C-SPAN limiting access to its online channels
Parts of C-SPAN online are going behind a paywall.
{mosads}Starting later this summer, the Capitol Hill mainstay will only allow people who sign in as a cable or satellite TV subscriber to watch C-SPAN, C-SPAN 2 and C-SPAN 3 on the Web. Everyone else will still be able to watch individual hearings, press conferences and other content, but they will not have access to the channels’ full live streams.
The news outlet says the change is merely a reflection of the way that technology and people’s viewing habits have changed.
“I don’t think paywall is the right phrase because you’ve always had to pay to watch C-SPAN on TV,” said Peter Kiley, the organization’s vice president for affiliate relations.
C-SPAN, a nonprofit created by the cable industry in 1979, is funded through fees paid by cable and satellite companies. Contrary to popular belief, it does not receive any money from the federal government.
New technologies, though, have effectively made that business model obsolete.
TV sets that connect to the Internet, Kiley said, have negated the need for a cable subscription, which could threaten the organization’s business model.
“If we were giving away the same content that we get paid for putting on TV so easily through the Internet, [which] was now connected to TVs, that business model wasn’t sustainable in the long run,” he told The Hill.
The new policy will only affect online access to the three C-SPAN channels that are streamed online.
It won’t affect streams of individual hearings, press conferences or other events, which will still be available to anyone.
People who do not authenticate that they are a cable or satellite subscriber won’t be able to watch live versions of C-SPAN-produced shows like “Washington Journal” or “Book TV,” but will be able to watch recorded version of those shows and more than 200,000 hours of video after the fact.
Still, the move has drawn criticism from some public interest and transparency advocates.

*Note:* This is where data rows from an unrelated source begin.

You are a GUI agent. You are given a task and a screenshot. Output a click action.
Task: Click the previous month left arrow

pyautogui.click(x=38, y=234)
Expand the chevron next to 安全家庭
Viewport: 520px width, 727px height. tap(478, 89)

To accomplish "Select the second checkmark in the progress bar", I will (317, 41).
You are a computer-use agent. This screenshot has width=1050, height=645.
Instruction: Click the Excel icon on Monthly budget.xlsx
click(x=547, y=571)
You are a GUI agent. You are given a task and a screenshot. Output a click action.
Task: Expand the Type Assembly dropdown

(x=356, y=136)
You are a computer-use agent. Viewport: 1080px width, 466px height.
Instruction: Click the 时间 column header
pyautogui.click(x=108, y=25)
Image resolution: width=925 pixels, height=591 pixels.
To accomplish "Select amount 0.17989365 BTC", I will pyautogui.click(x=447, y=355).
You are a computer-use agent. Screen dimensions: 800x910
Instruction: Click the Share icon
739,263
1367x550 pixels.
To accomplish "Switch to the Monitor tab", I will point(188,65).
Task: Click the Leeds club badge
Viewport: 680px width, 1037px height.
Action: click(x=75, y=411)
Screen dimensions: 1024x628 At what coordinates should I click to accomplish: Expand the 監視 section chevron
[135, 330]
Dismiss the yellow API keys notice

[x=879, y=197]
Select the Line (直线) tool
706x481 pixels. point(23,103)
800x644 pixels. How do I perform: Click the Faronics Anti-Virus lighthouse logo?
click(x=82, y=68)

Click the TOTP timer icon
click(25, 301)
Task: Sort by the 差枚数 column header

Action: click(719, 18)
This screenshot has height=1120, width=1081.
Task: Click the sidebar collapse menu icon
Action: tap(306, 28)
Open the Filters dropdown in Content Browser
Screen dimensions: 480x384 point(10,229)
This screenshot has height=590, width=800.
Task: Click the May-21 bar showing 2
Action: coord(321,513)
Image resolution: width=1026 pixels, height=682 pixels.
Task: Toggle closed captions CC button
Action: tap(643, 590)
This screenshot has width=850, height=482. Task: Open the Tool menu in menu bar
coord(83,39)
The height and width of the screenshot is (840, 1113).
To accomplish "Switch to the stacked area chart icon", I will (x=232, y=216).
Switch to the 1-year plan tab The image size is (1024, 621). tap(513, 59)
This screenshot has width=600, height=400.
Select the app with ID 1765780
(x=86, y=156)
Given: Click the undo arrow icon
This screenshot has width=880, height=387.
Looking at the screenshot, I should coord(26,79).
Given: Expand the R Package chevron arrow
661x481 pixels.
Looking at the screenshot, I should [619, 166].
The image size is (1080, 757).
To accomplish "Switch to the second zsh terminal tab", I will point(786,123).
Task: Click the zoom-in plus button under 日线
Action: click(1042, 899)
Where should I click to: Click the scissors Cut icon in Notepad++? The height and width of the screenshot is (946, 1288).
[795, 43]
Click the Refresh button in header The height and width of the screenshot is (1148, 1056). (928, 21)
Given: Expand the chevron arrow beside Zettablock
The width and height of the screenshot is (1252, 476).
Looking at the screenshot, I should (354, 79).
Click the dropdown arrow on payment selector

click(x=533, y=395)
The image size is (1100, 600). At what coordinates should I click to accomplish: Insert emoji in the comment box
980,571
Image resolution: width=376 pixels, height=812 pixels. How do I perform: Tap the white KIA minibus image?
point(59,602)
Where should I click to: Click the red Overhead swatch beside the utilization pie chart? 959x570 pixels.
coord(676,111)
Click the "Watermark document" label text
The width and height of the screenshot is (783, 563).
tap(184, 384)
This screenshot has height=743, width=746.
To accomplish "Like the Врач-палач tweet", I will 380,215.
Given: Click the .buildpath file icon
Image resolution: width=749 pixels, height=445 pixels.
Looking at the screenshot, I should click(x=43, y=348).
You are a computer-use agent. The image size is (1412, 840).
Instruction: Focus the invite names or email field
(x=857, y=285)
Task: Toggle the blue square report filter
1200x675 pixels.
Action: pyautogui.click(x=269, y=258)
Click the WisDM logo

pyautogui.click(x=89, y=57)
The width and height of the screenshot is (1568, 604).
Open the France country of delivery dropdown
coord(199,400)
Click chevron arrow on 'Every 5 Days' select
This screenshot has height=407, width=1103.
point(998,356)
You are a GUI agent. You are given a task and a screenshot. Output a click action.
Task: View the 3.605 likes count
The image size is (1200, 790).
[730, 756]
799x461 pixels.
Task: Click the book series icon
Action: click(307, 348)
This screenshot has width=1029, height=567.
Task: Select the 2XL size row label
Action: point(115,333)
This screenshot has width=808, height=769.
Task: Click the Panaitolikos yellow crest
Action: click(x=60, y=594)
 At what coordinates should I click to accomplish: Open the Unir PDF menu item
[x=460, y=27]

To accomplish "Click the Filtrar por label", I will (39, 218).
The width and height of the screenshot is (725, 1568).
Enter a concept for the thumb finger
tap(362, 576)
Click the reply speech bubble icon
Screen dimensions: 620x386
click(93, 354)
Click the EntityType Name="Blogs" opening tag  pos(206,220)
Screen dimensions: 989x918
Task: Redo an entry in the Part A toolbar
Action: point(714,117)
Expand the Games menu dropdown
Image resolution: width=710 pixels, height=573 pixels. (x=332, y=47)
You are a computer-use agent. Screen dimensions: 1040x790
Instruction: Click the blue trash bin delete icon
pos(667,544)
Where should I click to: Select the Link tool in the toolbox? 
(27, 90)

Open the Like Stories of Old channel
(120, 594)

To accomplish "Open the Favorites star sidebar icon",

“There definitely is a civic engagement concern stemming from C-SPAN’s decision to make its programming less available online,” Matt Wood, the policy director of Free Press, said in an email to The Hill. “And while the network’s initial explanations for the move mentioned a desire to preserve its business model for the future, I guess I always thought C-SPAN was supposed to be a public service brought to us by cable — not a profit center.”
John Wonderlich, the policy director at the Sunlight Foundation, shared concerns that the news channel was sacrificing its public interest mission, potentially as a way to entice people to sign up for cable.
“C-SPAN describes itself as a public service, so you have to be concerned about what their definition of public is, when they start to restrict their offerings to cable subscribers,” he said.
For people who want more transparency in government, the move showed the problems of using a private entity to provide the comprehensive oversight of Congress.
The White House, congressional galleries, committees and many agencies offer live streaming video of major events, but those streams are not as well produced as C-SPAN, nor as well known.
“Ultimately, we want to see government reliably doing it themselves,” Wonderlich said.
Anyone feeling slighted by C-SPAN’s change in operations ought to be directing their frustration elsewhere, said Carl Malamud, president of Public.Resource.Org and founder of the first Internet radio station, who has approached leaders of Congress about setting up a new video system.
“They’re making stuff available, and I think that’s a wonderful public service,” he said. “If we’ve got to be pissed off at somebody, it’s got to be the House of Representatives for not taking much more aggressive steps to make this stuff available.”